One problem is the desire to escape a compromise between closing to keep people alive and staying open to keep life going. The right wing praises Sweden for allegedly letting the virus spread while prioritizing the economy and freedom. But Sweden has a death rate of 58.1 per 100,000 and saw a GDP drop of 8.3% in the second quarter alone, worse on both counts than Denmark, Finland and Norway. The left praises New Zealand, which has been closed to save lives. It has suffered only 0.5 deaths per 100,000, but in the second quarter its economy contracted 12.2%. By contrast, Taiwan remained more open, but has seen 0.03 deaths per 100,000 and a 1.4 percent drop in GDP.

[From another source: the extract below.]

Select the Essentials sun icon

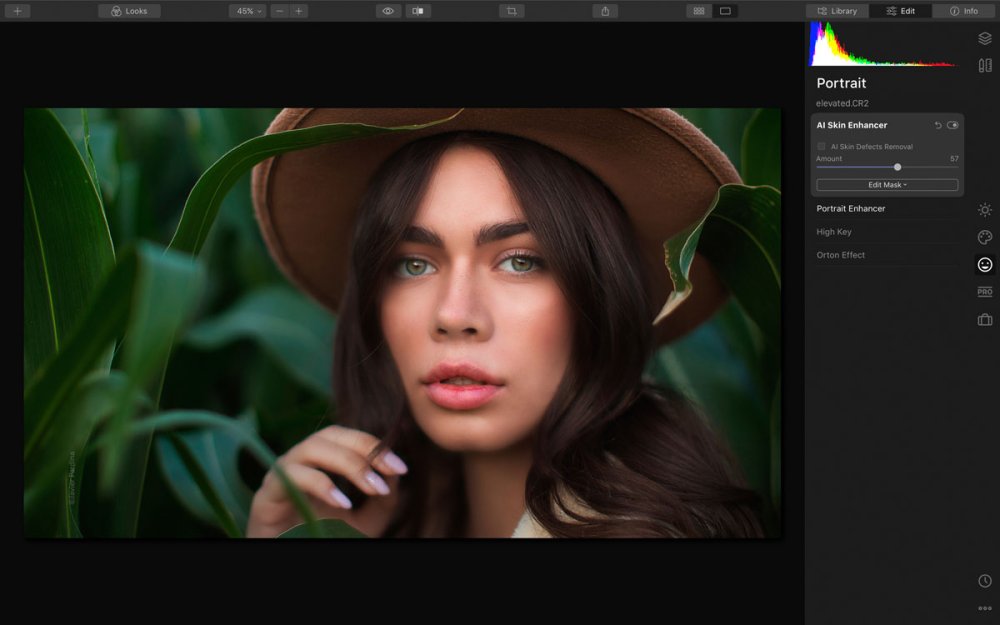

General blockades like the new one in Israel are a sign that the policy has failed. They are expensive and unsustainable. Countries such as Germany, South Korea, and Taiwan have used fine-grained testing and tracking to detect individual super-spread sites and slow the spread through quarantines. Germany identified slaughterhouses; South Korea contained outbreaks in a bar and churches. If the test is slow, as in France, it will fail. If contact tracing is not trusted, as in Israel, where the job fell to the intelligence services, people will avoid detection.
Governments must identify the tradeoffs that make the most economic and social sense. The masks are cheap and convenient and they work. Opening schools, as in Denmark and Germany, should be a priority; opening noisy and uninhibited places like bars shouldn’t. Governments, like Britain’s, barking out an ever-changing series of orders that are violated with impunity by their own officials will find compliance low. Those, like those in British Columbia, who establish principles and invite individuals, schools and workplaces to design their own plans to carry them out, will be able to sustain the effort for months to come.
When Covid-19 hit, governments were caught off guard and pulled on the emergency brake. Today they don’t have that excuse. In the race to normality, Spain lowered its guard. Britain’s tests are not working, although cases have increased since July. The US Centers for Disease Control and Prevention, once the world’s most respected public health body, has been plagued with mistakes, poor leadership and presidential denigration. Israel’s leaders were victims of arrogance and infighting. The pandemic is far from over. It will decline, but governments must control it.